* [EXCERPT TO READ]:
↓

Stewart Pinkerton wrote:
On 3 Nov 2005 02:32:13 GMT, wrote:
Stewart Pinkerton wrote:
On 31 Oct 2005 00:02:18 GMT, wrote:
It's that simple. A musician could never evolve their performance
toward something wonderful if they weren't sensitive to all the small
changes along the way.
Suggesting otherwise is like suggesting that a legally-blind person
could learn to produce a finely detailed painting. The motor skills are
there, remember.. there's no reason a legally blind person couldn't
learn to move their hands in the way that produces the result.. except
this teeny little point that *they can't see what they are doing.*
Ah well, so much for Beethoven....................
Wow, really lame argument.
I bow to your superior experience in such matters.
Beethoven, of course, developed a very finely tuned mental model of
sound and conscious response to sound during the time he could hear.
Did he? Do you have evidence of this, or is it just more of your
baseless presumption? Some consider that he produced his finest work
*after* he became deaf, which is somewhat contrary to your assertion.

↑

* [YOUR TASKS]:
1 > According to the Beethoven discussion, when do some consider Beethoven produced his finest work?
2 > Please carry on the Beethoven discussion from its last line.
You won't need the rows after the Beethoven discussion.

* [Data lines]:

↓

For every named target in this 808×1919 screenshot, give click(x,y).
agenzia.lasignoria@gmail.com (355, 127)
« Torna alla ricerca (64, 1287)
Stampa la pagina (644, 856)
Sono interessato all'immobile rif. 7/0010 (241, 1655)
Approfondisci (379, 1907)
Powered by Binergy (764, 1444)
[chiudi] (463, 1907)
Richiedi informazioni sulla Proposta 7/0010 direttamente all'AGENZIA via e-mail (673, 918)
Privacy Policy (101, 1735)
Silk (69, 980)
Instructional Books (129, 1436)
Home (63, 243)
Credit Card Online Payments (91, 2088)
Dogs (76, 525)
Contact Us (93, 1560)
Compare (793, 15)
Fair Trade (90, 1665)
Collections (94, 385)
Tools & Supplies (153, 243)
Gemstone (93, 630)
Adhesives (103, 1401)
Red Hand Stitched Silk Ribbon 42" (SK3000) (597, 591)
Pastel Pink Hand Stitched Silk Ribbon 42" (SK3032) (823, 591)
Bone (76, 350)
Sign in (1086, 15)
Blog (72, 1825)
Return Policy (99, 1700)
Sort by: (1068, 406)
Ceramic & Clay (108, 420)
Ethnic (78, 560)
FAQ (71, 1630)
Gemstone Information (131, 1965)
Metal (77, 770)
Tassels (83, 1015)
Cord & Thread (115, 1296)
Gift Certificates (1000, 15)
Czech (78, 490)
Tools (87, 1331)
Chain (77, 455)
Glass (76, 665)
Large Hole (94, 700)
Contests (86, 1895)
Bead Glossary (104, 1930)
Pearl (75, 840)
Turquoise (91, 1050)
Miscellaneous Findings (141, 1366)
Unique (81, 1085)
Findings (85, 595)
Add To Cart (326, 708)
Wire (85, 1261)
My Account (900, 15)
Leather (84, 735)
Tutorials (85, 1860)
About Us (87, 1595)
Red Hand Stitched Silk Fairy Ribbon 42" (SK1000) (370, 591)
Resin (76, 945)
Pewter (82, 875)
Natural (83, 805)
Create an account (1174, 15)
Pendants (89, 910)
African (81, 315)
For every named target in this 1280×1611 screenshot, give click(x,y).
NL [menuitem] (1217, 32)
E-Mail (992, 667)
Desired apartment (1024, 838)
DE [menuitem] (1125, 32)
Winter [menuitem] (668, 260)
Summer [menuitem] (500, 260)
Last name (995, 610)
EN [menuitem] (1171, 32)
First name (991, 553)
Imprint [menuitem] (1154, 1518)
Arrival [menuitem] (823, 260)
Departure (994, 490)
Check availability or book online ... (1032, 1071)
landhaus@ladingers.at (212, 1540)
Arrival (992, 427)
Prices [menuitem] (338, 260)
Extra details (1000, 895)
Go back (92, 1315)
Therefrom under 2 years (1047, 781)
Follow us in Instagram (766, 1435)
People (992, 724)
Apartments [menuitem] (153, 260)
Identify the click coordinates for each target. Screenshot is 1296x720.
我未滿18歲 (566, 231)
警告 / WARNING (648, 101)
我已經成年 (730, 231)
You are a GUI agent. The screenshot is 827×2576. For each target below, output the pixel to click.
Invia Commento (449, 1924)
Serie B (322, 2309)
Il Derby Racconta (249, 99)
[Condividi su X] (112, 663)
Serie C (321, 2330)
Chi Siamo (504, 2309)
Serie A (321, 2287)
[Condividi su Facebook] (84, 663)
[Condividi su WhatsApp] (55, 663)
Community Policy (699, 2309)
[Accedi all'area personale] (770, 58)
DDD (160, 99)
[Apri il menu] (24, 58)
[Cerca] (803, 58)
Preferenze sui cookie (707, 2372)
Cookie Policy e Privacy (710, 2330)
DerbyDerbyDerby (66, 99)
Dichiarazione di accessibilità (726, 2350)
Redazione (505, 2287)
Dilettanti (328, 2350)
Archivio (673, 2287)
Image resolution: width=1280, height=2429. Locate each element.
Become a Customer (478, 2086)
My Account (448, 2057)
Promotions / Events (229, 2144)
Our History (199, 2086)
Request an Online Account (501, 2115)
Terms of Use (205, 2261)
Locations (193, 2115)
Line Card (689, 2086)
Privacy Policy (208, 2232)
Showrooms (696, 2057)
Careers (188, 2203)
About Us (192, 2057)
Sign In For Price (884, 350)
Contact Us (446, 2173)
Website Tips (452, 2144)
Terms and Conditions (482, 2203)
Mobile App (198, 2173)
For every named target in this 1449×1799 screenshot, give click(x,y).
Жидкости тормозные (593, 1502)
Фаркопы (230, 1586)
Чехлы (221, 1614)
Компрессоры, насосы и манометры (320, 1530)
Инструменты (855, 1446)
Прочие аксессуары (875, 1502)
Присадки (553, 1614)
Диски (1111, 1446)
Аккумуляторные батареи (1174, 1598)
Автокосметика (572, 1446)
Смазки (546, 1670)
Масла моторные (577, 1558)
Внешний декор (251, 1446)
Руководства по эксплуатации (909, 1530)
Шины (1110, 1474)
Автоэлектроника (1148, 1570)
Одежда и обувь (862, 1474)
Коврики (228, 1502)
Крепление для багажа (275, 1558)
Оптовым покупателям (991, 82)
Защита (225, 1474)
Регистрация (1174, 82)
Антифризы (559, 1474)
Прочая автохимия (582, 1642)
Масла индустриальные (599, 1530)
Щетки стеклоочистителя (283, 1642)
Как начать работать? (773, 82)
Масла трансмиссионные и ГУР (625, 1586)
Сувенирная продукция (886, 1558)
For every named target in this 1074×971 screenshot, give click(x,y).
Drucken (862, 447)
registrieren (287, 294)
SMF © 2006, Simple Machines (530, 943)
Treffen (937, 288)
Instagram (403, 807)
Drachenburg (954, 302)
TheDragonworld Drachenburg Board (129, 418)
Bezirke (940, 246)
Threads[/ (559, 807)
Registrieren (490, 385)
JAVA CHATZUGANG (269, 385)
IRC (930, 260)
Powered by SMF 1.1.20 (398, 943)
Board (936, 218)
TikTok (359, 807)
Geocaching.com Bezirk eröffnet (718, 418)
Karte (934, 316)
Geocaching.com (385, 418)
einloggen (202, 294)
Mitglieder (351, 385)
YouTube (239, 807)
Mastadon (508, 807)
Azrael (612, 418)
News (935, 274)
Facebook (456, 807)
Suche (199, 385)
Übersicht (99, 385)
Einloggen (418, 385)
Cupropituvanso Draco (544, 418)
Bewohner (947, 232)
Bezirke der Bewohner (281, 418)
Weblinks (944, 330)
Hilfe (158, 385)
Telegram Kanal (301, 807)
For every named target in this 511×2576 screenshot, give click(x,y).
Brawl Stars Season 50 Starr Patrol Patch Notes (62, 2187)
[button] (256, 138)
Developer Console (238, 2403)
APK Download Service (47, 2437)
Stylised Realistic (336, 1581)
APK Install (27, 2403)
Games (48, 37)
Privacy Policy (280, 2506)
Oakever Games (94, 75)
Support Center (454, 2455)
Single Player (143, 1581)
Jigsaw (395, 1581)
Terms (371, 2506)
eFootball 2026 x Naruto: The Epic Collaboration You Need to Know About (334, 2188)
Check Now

↑

* [THE ANSWERS]:
1 > After he became deaf.

2 >
if you think that is contrary to my assertion, you are revealing your
ignorance of how composers work. Like many composers, Beethoven had a
"mental model" of sound.he could read a score and imagine how it
sounded --- and he must have been able to do this accurately in order
to produce great music after he went deaf. He got better at writing
scores through his whole life --- but it is unlikely his mental model
of sound got more accurate after he went deaf. In fact, some
commentators have pointed to specifi awkward
moments which Beethoven may have wanted to revise if he could have
heard them.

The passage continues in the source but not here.